President-elect Mahmood Ahmadinejad said Monday he wants to develop ties with all countries, especially in Europe, provided they respect Iran’s ‘democratic choice’, the student-run news agency ISNA reported. ‘We want equitable and advancing relations with all countries in the world, particularly with the Europeans. But we advise Western countries to treat us in a way that does not show prejudice,’ said Ahmadinejad, who is to take up his duties as president in August. ‘Western countries ... cannot profess to be defenders of democracy and free choice and at the same time attack the democratic attitude of the Iranian people, as demonstrated by the participation of 30 million voters in the presidential election,’ he said to a group of Iranian ministers. Ahmadinejad said his government would focus on the ‘population’s problems and build a country that is better equipped to respond to enemies of the people.’

After Ahmadinejad’s surprise election victory on June 24, former US embassy hostages claimed he was one of the main actors in the Tehran ordeal that lasted 444 days between 1979 and 1981.

However, Ahmadinejad’s allies as well as several reformist leaders - who participated in the hostage-taking and are politically opposed to the new president - have denied he was involved.

Meanwhile, Austrian authorities said Saturday they have documents implicating Ahmadinejad in the assassination of Kurdish opposition leader Abdul Rahman Ghassemlou in Vienna in 1989, which Iranian officials have also denied. Iranian foreign ministry spokesman Hamid Reza Asefi said Sunday the accusations were ‘Zionist propaganda.’

Ahmadinejad was directly involved in plotting the 1989 assassination of the Kurdish rebel leader, an official of the banned Kurdistan Democratic Party of Iran charged Monday. ‘According to our information, the Iranian government formed three committees for the assassination’ of then KDPI leader Abdul Rahman Ghassemlou, party offical Hassan Ashrafi told AFP at his base in neighbouring Iraq. ‘The first one planned it, the second one which was led by Ahmadinejad was tasked with facilitating it and the third one executed it.’

Ashrafi said aides of then president Akbar Hashemi Rafsanjani had approached the KDPI seeking a secret meeting with Ghassemlou which they had then abused to murder him.

Meanwhile, the British and German governments said Monday that criminal allegations being made against Iran’s president-elect will not affect Europe’s nuclear negotiations with Tehran. After meeting in London on Monday to discus a variety of issues, including the European Union’s budget and constitution, British Foreign Secretary Jack Straw and German Foreign Minister Joschka Fischer said the allegations against Ahmadinejad have not been proven. ‘I’m aware of the reports. We have not been able to reach any conclusive view about this, and we may not be able to. The Iranian government has not validated the reports,’ Straw said at a news conference with Fischer at the foreign office.

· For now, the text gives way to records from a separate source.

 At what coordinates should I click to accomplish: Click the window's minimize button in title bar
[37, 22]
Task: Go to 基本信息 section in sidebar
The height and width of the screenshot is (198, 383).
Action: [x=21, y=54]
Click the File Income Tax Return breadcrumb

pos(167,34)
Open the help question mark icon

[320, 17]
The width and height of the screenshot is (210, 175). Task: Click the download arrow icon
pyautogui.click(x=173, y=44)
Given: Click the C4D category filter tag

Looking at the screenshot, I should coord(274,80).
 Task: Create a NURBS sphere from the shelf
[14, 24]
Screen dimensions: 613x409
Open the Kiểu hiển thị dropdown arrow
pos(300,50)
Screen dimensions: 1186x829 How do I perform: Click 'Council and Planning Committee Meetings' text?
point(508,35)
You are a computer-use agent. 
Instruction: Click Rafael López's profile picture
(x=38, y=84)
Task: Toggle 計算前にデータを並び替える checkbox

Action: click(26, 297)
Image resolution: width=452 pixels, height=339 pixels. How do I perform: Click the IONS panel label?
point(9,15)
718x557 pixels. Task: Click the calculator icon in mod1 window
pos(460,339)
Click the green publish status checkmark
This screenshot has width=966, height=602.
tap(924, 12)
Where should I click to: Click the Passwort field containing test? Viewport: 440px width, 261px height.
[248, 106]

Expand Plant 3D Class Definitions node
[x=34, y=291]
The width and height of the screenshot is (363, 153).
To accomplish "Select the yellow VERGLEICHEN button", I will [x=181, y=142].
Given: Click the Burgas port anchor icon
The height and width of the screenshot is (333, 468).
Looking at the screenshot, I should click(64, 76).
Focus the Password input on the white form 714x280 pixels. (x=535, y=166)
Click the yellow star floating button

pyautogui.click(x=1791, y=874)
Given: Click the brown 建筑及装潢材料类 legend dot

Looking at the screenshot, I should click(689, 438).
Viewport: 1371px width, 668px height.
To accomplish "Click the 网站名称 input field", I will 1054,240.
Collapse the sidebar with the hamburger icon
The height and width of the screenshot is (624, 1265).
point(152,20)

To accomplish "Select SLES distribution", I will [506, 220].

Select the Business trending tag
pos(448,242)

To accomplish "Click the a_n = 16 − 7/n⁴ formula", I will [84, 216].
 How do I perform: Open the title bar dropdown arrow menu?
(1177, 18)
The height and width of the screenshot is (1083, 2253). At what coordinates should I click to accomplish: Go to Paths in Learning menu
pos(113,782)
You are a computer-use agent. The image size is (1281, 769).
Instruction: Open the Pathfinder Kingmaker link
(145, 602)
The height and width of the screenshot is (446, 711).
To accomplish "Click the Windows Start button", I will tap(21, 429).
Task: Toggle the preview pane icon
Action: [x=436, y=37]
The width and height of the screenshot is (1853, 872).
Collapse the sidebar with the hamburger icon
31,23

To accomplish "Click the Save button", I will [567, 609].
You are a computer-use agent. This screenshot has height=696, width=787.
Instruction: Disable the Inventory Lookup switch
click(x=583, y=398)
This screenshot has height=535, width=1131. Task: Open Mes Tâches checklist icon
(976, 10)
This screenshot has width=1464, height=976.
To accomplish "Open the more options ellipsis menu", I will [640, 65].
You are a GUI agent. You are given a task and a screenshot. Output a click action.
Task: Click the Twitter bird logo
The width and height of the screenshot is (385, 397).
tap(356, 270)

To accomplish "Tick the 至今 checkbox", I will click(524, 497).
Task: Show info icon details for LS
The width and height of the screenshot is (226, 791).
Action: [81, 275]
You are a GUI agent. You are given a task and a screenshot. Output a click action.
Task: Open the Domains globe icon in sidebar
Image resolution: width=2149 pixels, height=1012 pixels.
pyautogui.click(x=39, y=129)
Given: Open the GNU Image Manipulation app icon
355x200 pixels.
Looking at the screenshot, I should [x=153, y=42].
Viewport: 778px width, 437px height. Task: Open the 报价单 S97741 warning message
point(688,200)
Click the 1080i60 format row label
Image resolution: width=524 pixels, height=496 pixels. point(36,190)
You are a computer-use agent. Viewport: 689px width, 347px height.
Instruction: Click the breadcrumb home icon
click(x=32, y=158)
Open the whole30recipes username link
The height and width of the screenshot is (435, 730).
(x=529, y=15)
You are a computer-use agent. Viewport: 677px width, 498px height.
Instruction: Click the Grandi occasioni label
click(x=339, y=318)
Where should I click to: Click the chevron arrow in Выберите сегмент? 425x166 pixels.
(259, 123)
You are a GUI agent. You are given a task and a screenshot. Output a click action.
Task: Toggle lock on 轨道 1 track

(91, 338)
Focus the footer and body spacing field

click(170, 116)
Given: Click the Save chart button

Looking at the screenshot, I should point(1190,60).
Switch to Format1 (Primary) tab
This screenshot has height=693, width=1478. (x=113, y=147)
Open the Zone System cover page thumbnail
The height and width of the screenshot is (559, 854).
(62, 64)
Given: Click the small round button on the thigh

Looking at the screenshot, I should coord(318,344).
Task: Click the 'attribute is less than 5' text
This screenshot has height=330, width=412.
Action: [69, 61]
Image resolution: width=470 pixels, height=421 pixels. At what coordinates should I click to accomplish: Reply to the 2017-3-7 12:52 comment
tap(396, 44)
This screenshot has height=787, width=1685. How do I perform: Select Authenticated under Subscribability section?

‘Our negotiations have been with the government of Iran. We reached certain agreements in May and have undertaken to put proposals to the government of Iran by the end of July or the first week of August. That remains our intention,’ he said, without providing details. Fischer said he agreed with Straw.

In Tehran on Sunday, Iranian Foreign Ministry spokesman Hamid Reza Asefi said Europeans should not join Americans in making false allegations against Ahmadinejad.

Britain, Germany and France are leading European Union efforts to persuade Tehran to permanently halt nuclear enrichment activities, which the United States claims are part of Iran’s plan to develop a nuclear arsenal. Iran rejects the US claims and insists it is pursuing nuclear technology for peaceful purposes, such as generating power.

Uranium enriched to low levels can be used for energy while highly enriched uranium can be used in bombs. US President George W. Bush has said the claims swirling around Ahmadinejad are not his primary concern and he instead wants the Europeans to make clear to the new leader that a nuclear-armed Iran will not be tolerated.
The Europeans are offering economic incentive in hope of persuading Iran to permanently freeze its enrichment program on its own to avoid UN intervention and possible sanctions. Ahmadinejad, the former mayor of Tehran, has said Iran will not curtail its nuclear program and will restart uranium enrichment activities, which it voluntarily suspended in November as part of negotiations with the Europeans.